GitHub

Incremental Machine Learning Model Training and Evaluation

This repository contains a Python script for incrementally training and evaluating machine learning models for vulnerabilities, threats, and anomalies. The script supports saving results in various formats (CSV, Excel, JSON) and provides detailed logging and visualization of model performance.

Features

Incremental Training: Supports partial fitting to incrementally train models with new data. Model Evaluation: Evaluates models using accuracy, precision, recall, F1-score, and ROC curves. Logging: Logs the training and evaluation process with timestamps. Flexible Output: Saves evaluation results in CSV, Excel, or JSON formats.

Getting Started

Prerequisites

Python 3.x Required Python packages: numpy, sklearn, joblib, matplotlib, seaborn, openpyxl Install the required packages using pip:

pip install numpy scikit-learn joblib matplotlib seaborn openpyxl

Clone the Repository

Clone the repository from GitHub and navigate to the project directory:

git clone https://github.com/Shellshock9001/Machine_Training_Models.git
cd Training_Models

Running the Script

To run the script for the first time and create the initial models:

python Shellshock9001/Machine_Training_Models/training_models.py

To run the script periodically to incrementally train and evaluate the models with new data:

python Shellshock9001/Machine_Training_Models/training_models.py

Script Overview

The script training_models.py performs the following steps:

Initialization: Loads existing models and scalers if available, or initializes new ones if not.

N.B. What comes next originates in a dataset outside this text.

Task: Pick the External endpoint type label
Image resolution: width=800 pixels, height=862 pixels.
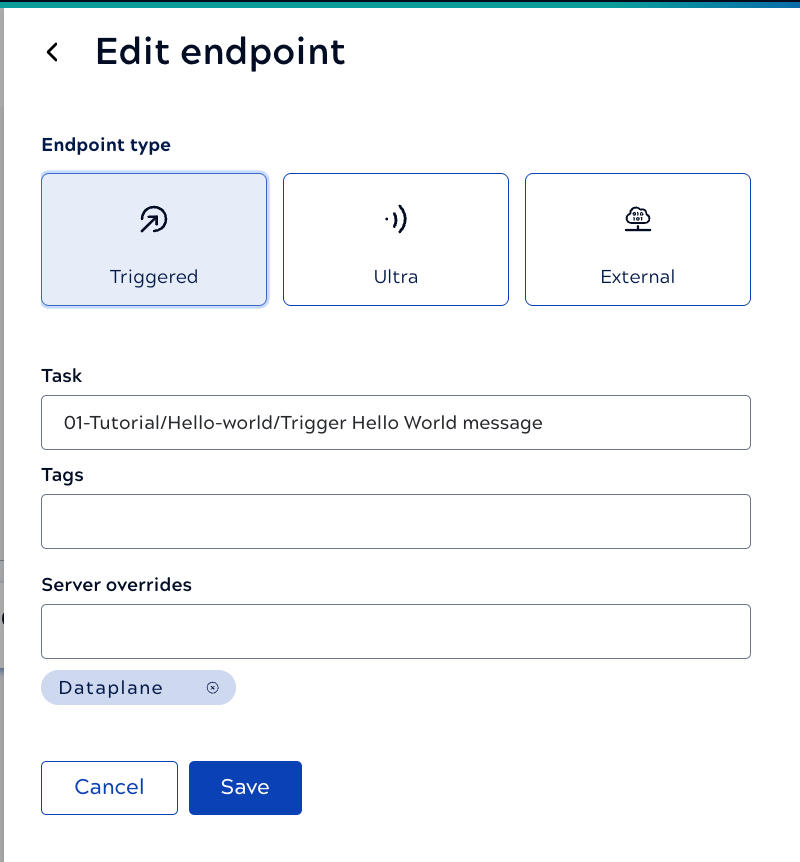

Data Loading: Loads new data from a specified JSON file (data/nmap_data.json).

Incremental Training: Fits the models with new data incrementally.

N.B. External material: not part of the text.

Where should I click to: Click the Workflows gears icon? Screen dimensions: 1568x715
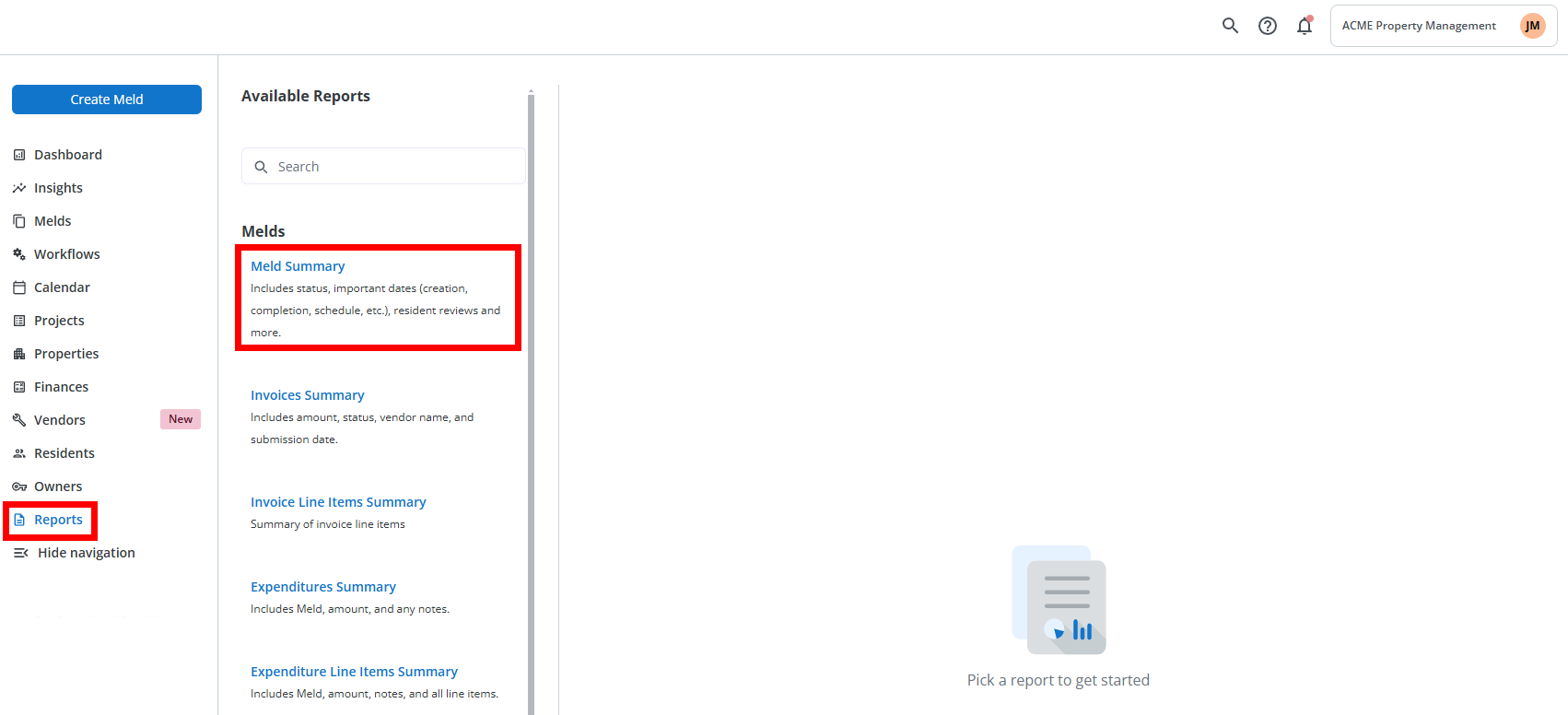(x=19, y=254)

Model Saving: Saves the updated models and scalers.

Evaluation:

Evaluates the models using test data and logs the results, including detailed explanations of each metric.

Detailed Example Output

The script will print detailed logs of the training and evaluation process. Below is an example of the output you can expect:

[2024-07-31 10:00:00] Loading new data from data/nmap_data.json...
[2024-07-31 10:00:01] Data loaded successfully.
[2024-07-31 10:00:01] Starting incremental training for vulnerability model...
[2024-07-31 10:00:02] Vulnerability model training completed.
[2024-07-31 10:00:02] Starting incremental training for threat model...
[2024-07-31 10:00:03] Threat model training completed.
[2024-07-31 10:00:03] Starting incremental training for anomaly model...
[2024-07-31 10:00:04] Anomaly model training completed.
[2024-07-31 10:00:04] Saving models and scalers...
[2024-07-31 10:00:05] Models and scalers saved successfully.
[2024-07-31 10:00:05] Evaluating vulnerability model...
[2024-07-31 10:00:06] Model Evaluation Report:
[2024-07-31 10:00:06] Accuracy: 0.85 - The proportion of true results (both true positives and true negatives) among the total number of cases examined.
[2024-07-31 10:00:06] Precision: 0.88 - The ratio of correctly predicted positive observations to the total predicted positives.
[2024-07-31 10:00:06] Recall: 0.87 - The ratio of correctly predicted positive observations to all observations in actual class.
[2024-07-31 10:00:06] F1-Score: 0.87 - The weighted average of Precision and Recall.
[2024-07-31 10:00:06] Classification Report (detailed metrics for each class):
{
"0": {"precision": 0.90, "recall": 0.85, "f1-score": 0.87, "support": 100},
"1": {"precision": 0.85, "recall": 0.90, "f1-score": 0.87, "support": 100}
}
[2024-07-31 10:00:06] Class 0:
[2024-07-31 10:00:06] Precision: 0.90 - The ratio of correctly predicted positive observations to the total predicted positives.
[2024-07-31 10:00:06] Recall: 0.85 - The ratio of correctly predicted positive observations to all observations in actual class.
[2024-07-31 10:00:06] F1-Score: 0.87 - The weighted average of Precision and Recall.
[2024-07-31 10:00:06] Support: 100 - The number of actual occurrences of the class in the provided dataset.
[2024-07-31 10:00:06] Class 1:
[2024-07-31 10:00:06] Precision: 0.85 - The ratio of correctly predicted positive observations to the total predicted positives.
[2024-07-31 10:00:06] Recall: 0.90 - The ratio of correctly predicted positive observations to all observations in actual class.
[2024-07-31 10:00:06] F1-Score: 0.87 - The weighted average of Precision and Recall.
[2024-07-31 10:00:06] Support: 100 - The number of actual occurrences of the class in the provided dataset.
[2024-07-31 10:00:06] Change in accuracy: +0.05 (5.88%)

Output Formats

The script supports saving results in the following formats:

CSV: Stores data in a tabular format, each line representing a row and each column separated by commas.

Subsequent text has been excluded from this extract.